Nell’ardente sfera politico-sociale, emerge una voce potente e straziante attraverso l’arte cinematografica: Michele Riondino. Con il suo debutto registico, “Palazzina LAF”, l’attore e attivista si tuffa negli abissi oscuri dell’Ilva di Taranto, raccontando con rabbia e passione una delle pagine più dolorose della storia operaia italiana.
“Palazzina LAF”, che vedrà la luce nelle sale cinematografiche il 30 novembre, è ben più di un film: è un grido di denuncia, un atto d’accusa vibrante e un tributo emozionante alle vite segnate dalle tragedie del lavoro nell’acciaieria. Riondino non si limita a dirigere; si immerge completamente nella narrazione, dando voce e volto agli operai, rendendo tangibili le loro battaglie e sofferenze.

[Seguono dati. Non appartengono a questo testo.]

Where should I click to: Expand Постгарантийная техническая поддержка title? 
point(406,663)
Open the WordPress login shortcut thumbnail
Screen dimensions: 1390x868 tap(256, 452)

La pellicola si concentra in particolare sulla cosiddetta “Palazzina LAF”, il reparto dell’Ilva trasformato in un lager per lavoratori ‘scomodi’, coloro che hanno osato opporsi, che hanno rifiutato di piegarsi a un sistema oppressivo. Con una narrazione cruda e autentica, basata su testimonianze reali e atti giudiziari, il film svela le dinamiche inumane e i drammi vissuti da chi, intrappolato in questa realtà, ha pagato un prezzo altissimo, arrivando in alcuni casi al suicidio.
Riondino, accompagnato da un cast che comprende nomi del calibro di Elio Germano e Vanessa Scalera, e con il contributo musicale di Antonio Diodato, naviga tra le ombre di una Taranto industrializzata, tra le vite spezzate e le speranze annientate di una classe operaia un tempo fiera e dignitosa, ora in preda a una crisi devastante.
“Palazzina LAF” non è solo cinema, è un’esperienza che si fa carico della realtà, un viaggio necessario e urgente attraverso le vicende umane e le battaglie legali che hanno segnato il destino di numerosi lavoratori. Un esordio potente, quello di Riondino, che con questa opera prima si afferma come un regista capace di guardare in faccia la realtà, di interrogarla e di denunciarne le ingiustizie con un linguaggio tanto autentico quanto universale.